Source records
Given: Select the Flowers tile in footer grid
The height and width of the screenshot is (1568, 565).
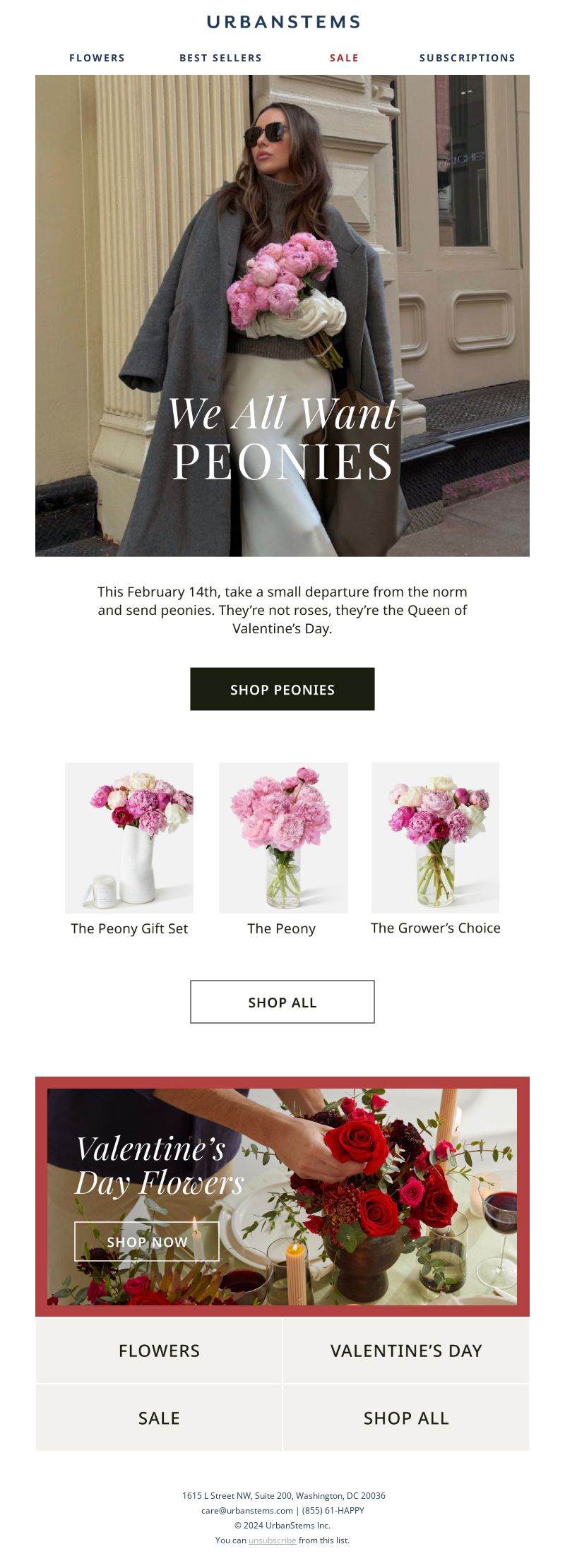Looking at the screenshot, I should [159, 1351].
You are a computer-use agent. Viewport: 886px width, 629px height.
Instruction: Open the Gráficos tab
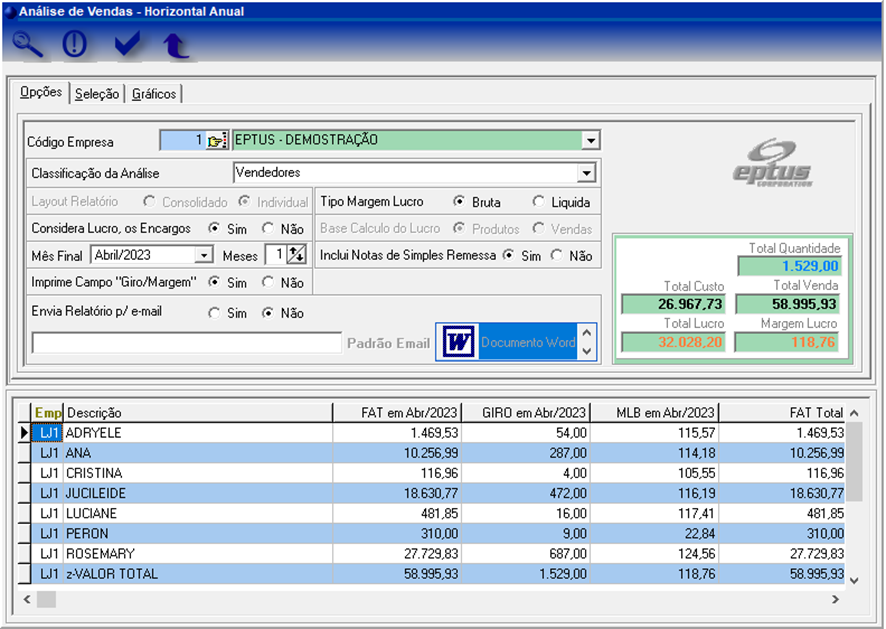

### Work item
All of the entries need to be copied exactly, minus any pictures.

### Solution to this task
Given: Select the Flowers tile in footer grid
The height and width of the screenshot is (1568, 565).
Looking at the screenshot, I should [159, 1351].
You are a computer-use agent. Viewport: 886px width, 629px height.
Instruction: Open the Gráficos tab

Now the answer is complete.